The English Language….Food For Thought

 

We’ll begin with a box, and the plural is boxes,
But the plural of ox becomes oxen, not oxes.
One fowl is a goose, but two are called geese,
Yet the plural of moose should never be meese.
You may find a lone mouse or a nest full of mice,
Yet the plural of house is houses, not hice.
If the plural of man is always called men,
Then shouldn’t the plural of pan be called pen?
If I speak of my foot and show you my feet,
And I give you a boot, would a pair be called beet?
If one is a tooth and a whole set are teeth,
Why shouldn’t the plural of booth be called beeth?
Then one may be that, and three would be those,
Yet hat in the plural would never be hose,
And the plural of cat is cats, not cose.
We speak of a brother and also of brethren,
But though we say mother, we never say methren.
Then the masculine pronouns are he, his and him,
But imagine the feminine: she, shis and shim!

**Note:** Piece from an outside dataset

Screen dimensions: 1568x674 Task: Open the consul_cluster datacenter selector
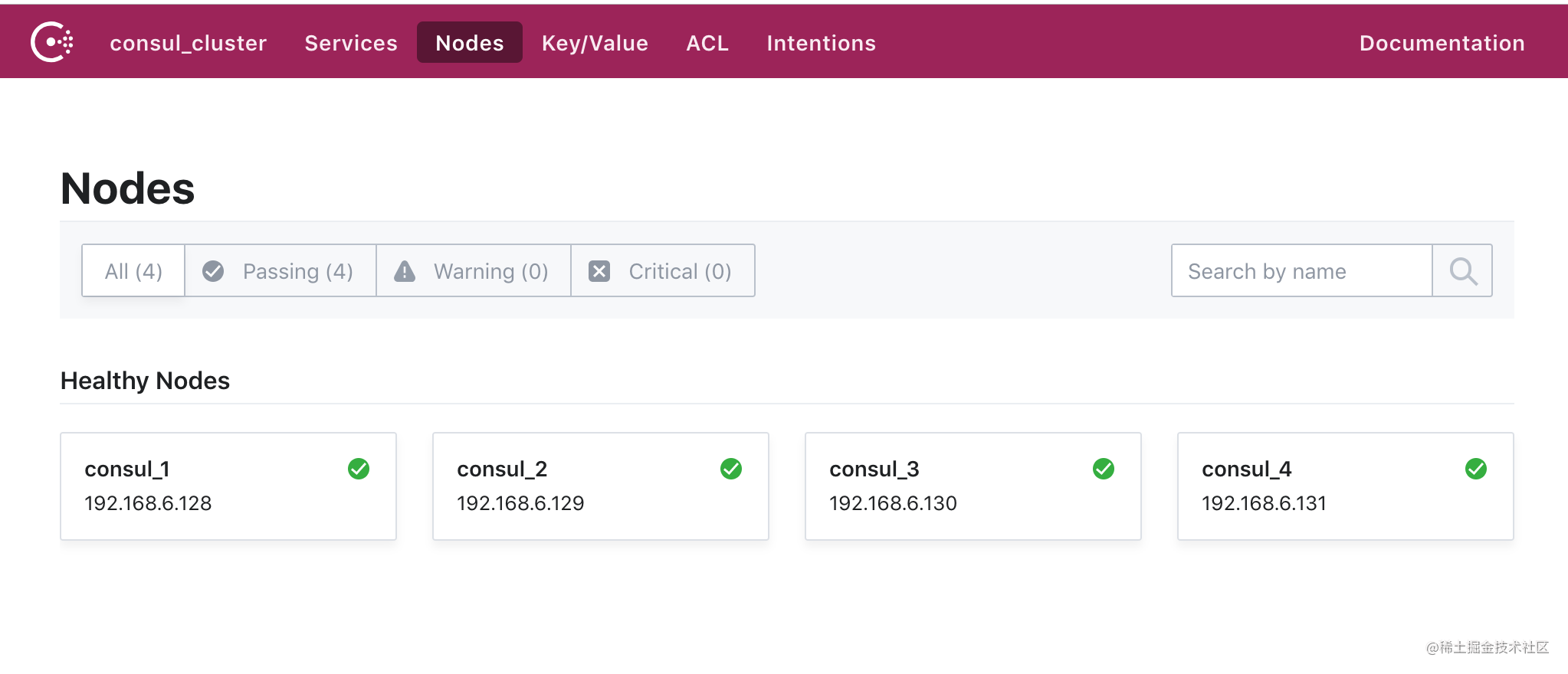pos(188,42)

Let’s face it – English is a crazy language.
There is no egg in eggplant nor ham in hamburger;
neither apple nor pine in pineapple.
English muffins weren’t invented in England .
We take English for granted, but if we explore its paradoxes,
We find that quicksand can work slowly, boxing rings are square,
And a guinea pig is neither from Guinea nor is it a pig.

And why is it that writers write but fingers don’t fing,
Grocers don’t groce and hammers don’t ham?
Doesn’t it seem crazy that you can make amends but not one amend.
If you have a bunch of odds and ends
And get rid of all but one of them, what do you call it?

If teachers taught, why didn’t preachers praught?
If a vegetarian eats vegetables, what does a humanitarian eat?
Sometimes I think all the folks who grew up speaking English
Should be committed to an asylum for the verbally insane.

In what other language do people recite at a play and play at a recital?
We ship by truck but send cargo by ship.
We have noses that run and feet that smell.
We park in a driveway and drive in a parkway.
And how can a slim chance and a fat chance be the same,
While a wise man and a wise guy are opposites?

You have to marvel at the unique lunacy of a language
In which your house can burn up as it burns down,
In which you fill in a form by filling it out,
And in which an alarm goes off by going on.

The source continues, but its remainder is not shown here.